1
Parola che Isaia, figlio di Amots ebbe in visione riguardo a Giuda e a Gerusalemme.
2
Negli ultimi giorni avverrà che il monte della casa dell'Eterno sarà stabilito in cima ai monti e si ergerà al di sopra dei colli, e ad esso affluiranno tutte le nazioni.
3
Molti popoli verranno dicendo: «Venite, saliamo al monte dell'Eterno, alla casa del Dio di Giacobbe;
egli ci insegnerà le sue vie e noi cammineremo nei suoi sentieri».
Poiché da Sion uscirà la legge e da Gerusalemme la parola dell'Eterno.
4
Egli farà giustizia fra le nazioni e sgriderà molti popoli.

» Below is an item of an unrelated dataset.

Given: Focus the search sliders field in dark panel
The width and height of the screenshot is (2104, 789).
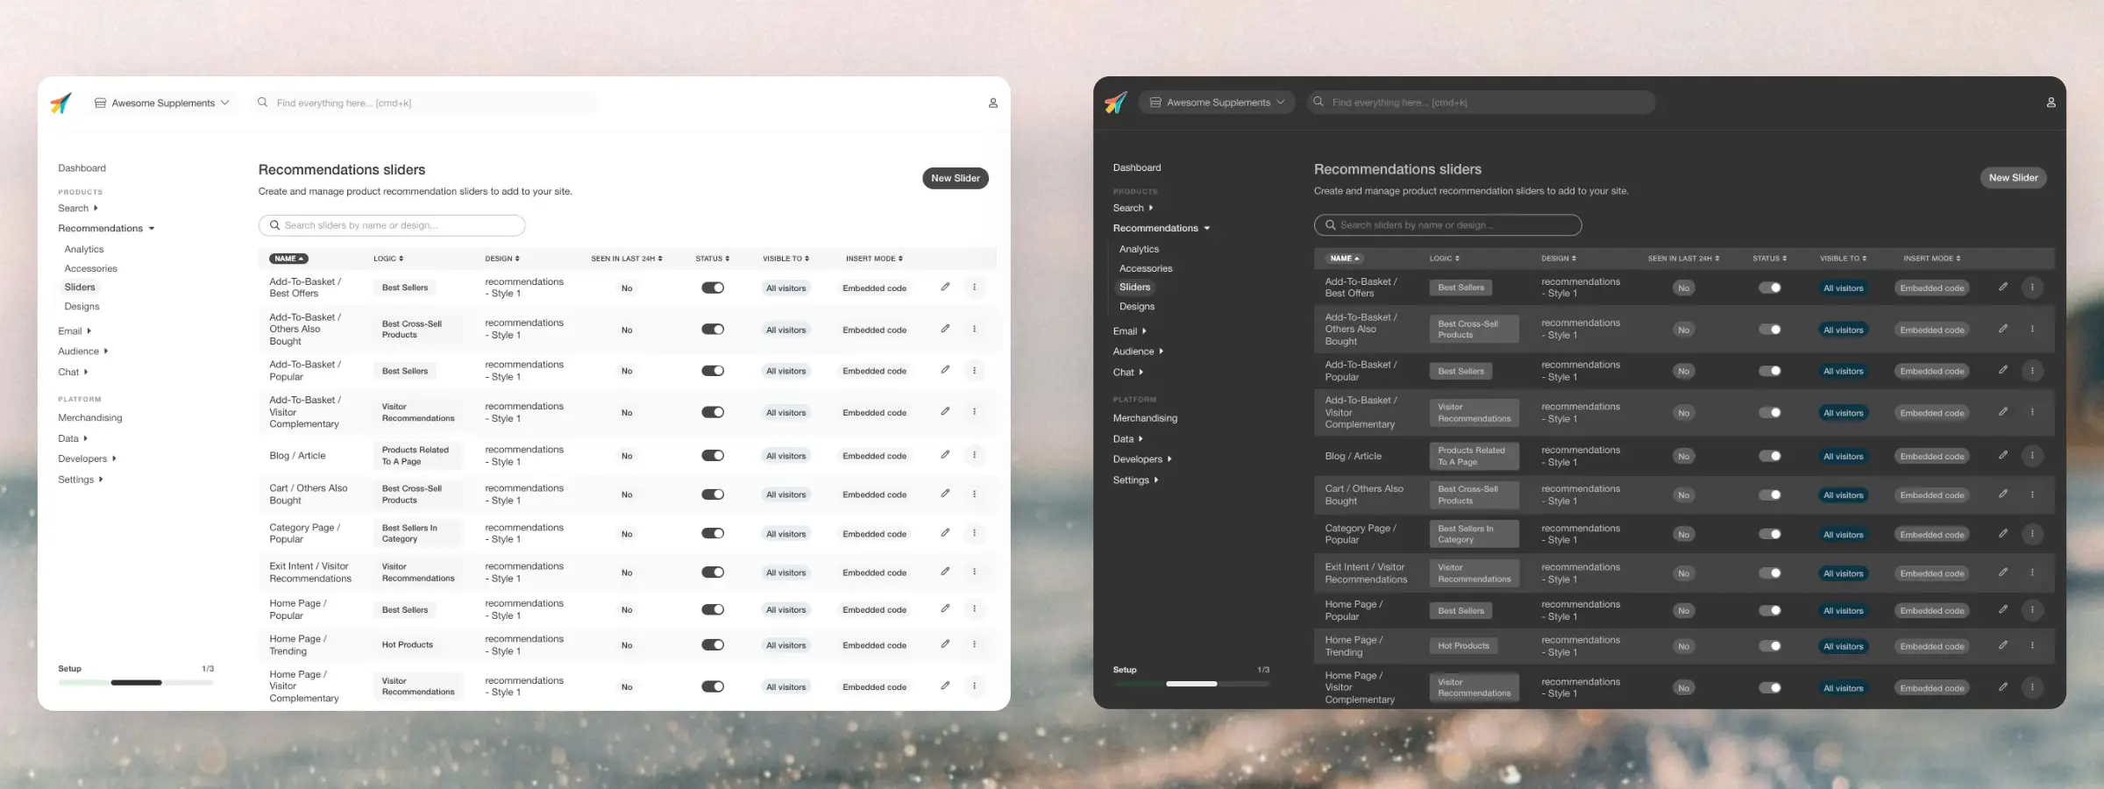Looking at the screenshot, I should pyautogui.click(x=1447, y=225).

Forgeranno le loro spade in vomeri e le loro lance in falci;
una nazione non alzerà piú la spada contro un'altra nazione e non insegneranno piú la guerra.
5
O casa di Giacobbe, venite e camminiamo nella luce dell'Eterno!
6
Poiché tu, o Eterno, hai abbandonato il tuo popolo, la casa di Giacobbe, perché sono pieni di pratiche orientali praticano la magia come i Filistei, stringono alleanze con i figli degli stranieri.
7
Il loro paese è pieno d'argento e d'oro e i loro tesori sono senza fine, il loro paese è pieno di cavalli e i loro carri sono senza fine.
8
Il loro paese è pieno di idoli;
si prostrano davanti all'opera delle loro stesse mani, davanti a ciò che le loro dita hanno fatto.
9
Perciò l'uomo comune è umiliato e l'uomo eminente è abbassato, ma tu non li perdoni.
10
Entra nella roccia e nasconditi nella polvere davanti al terrore dell'Eterno e davanti allo splendore della sua maestà.
11
Lo sguardo altero dell'uomo sarà abbassato e l'orgoglio dei mortali sarà umiliato;
soltanto l'Eterno sarà esaltato in quel giorno.
12
Poiché il giorno dell'Eterno degli eserciti verrà contro tutto ciò che è orgoglioso ed altero, e contro tutto ciò che si innalza, per abbassarlo,
13
contro tutti i cedri del Libano, alti ed elevati, e contro tutte le querce di Bashan,
14
contro tutti gli alti monti e contro tutti i colli elevati,
15
contro ogni torre eccelsa e contro ogni muro fortificato,
16
contro tutte le navi di Tarshish, e contro tutte le cose piacevoli.
17
L'alterigia dell'uomo sarà abbassata e l'orgoglio degli uomini eminenti sarà umiliato;
soltanto l'Eterno sarà esaltato in quel giorno.
18
Gli idoli saranno interamente aboliti.
19
Gli uomini entreranno nelle caverne delle rocce e negli antri della terra davanti al terrore dell'Eterno e allo splendore della sua maestà, quando si leverà per far tremare la terra.
20
In quel giorno gli uomini getteranno ai topi e ai pipistrelli i loro idoli d'argento e i loro idoli d'oro, che si erano fabbricati per adorarli,
21
per entrare nelle fenditure delle rocce e nei crepacci delle rupi davanti al terrore dell'Eterno e davanti allo splendore della sua maestà, quando si leverà per far tremare la terra.
22
Cessate di confidare nell'uomo, nelle cui narici non c'è che un soffio: quale conto si può fare di lui?